# Problem
Leave the pictures out, and transcribe the material below exactly from the line with "Click Algoritmo Digest" to the line with "Open the column chooser icon", both lines included.
-- The input follows --
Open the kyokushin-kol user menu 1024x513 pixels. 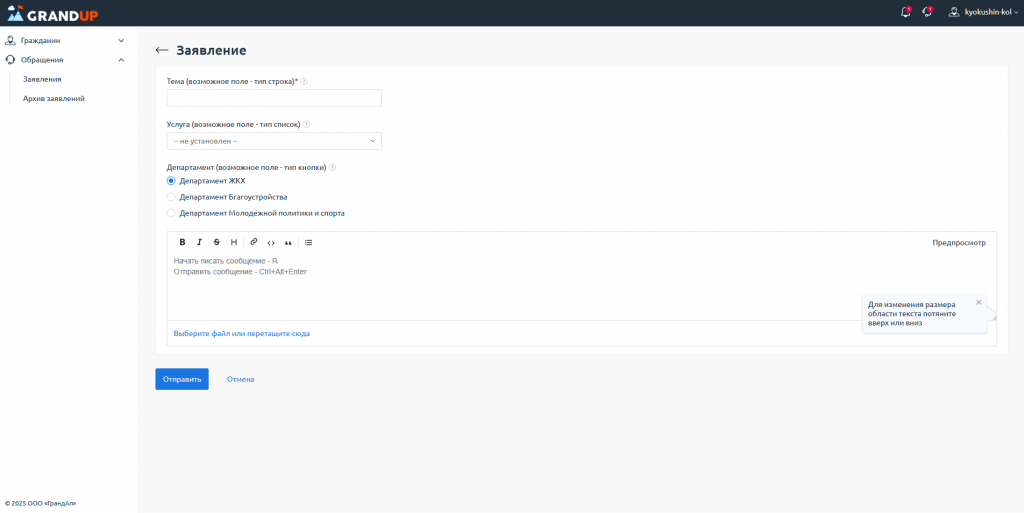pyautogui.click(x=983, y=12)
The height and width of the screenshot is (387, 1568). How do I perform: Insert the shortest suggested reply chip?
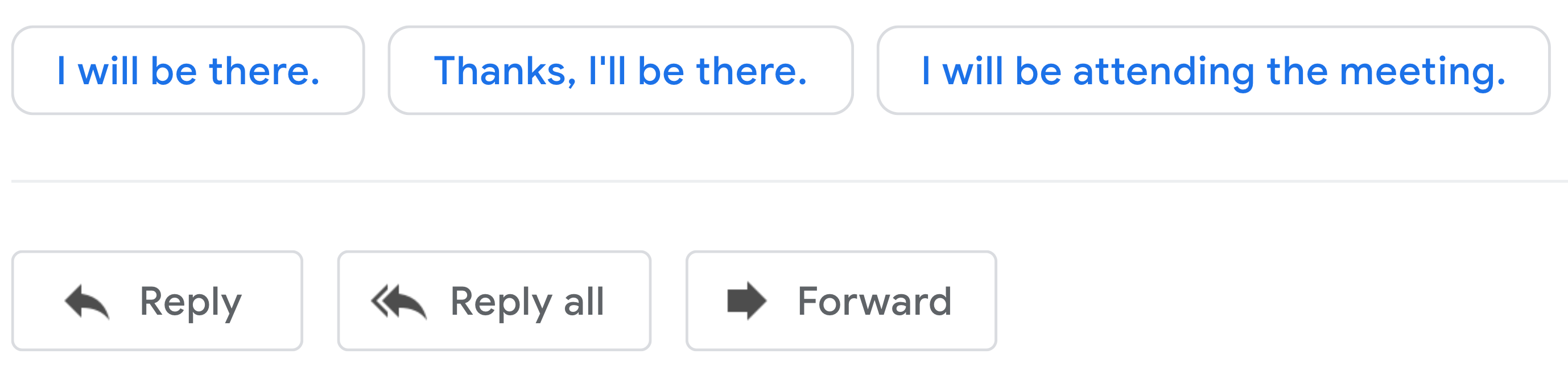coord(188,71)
-- The input concluded --
-- The input follows --
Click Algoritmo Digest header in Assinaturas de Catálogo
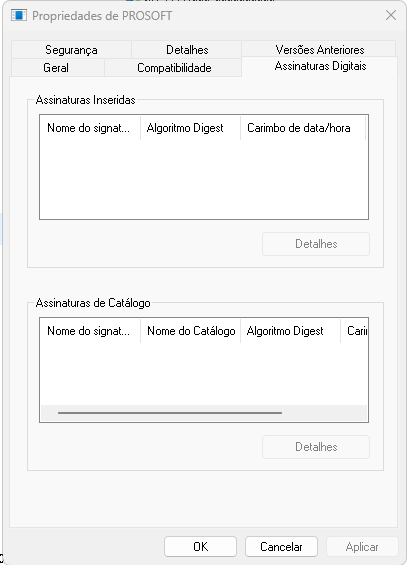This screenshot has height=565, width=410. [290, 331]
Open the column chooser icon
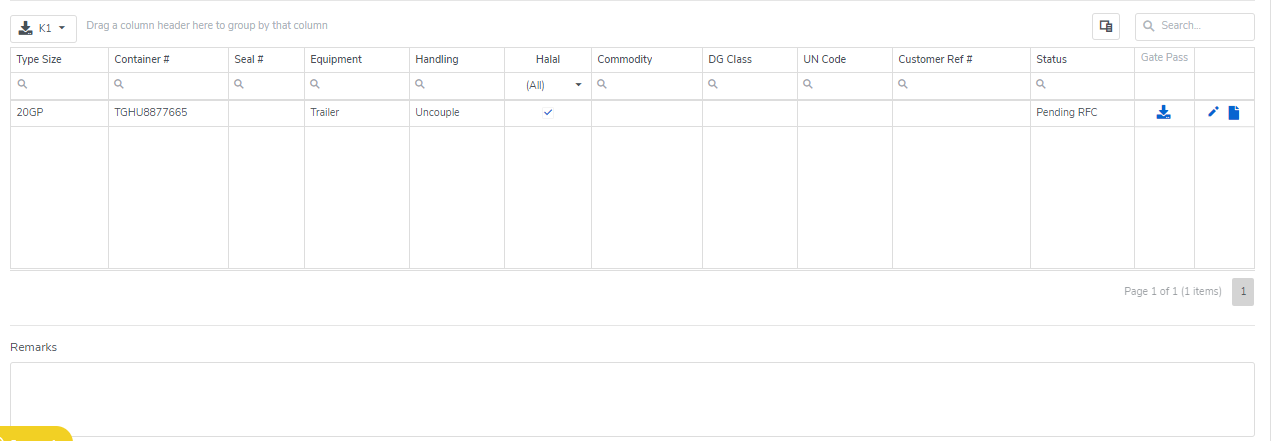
-- The input concluded --
# Solution for this exercise
Click Algoritmo Digest header in Assinaturas de Catálogo
This screenshot has height=565, width=410. [290, 331]
Open the column chooser icon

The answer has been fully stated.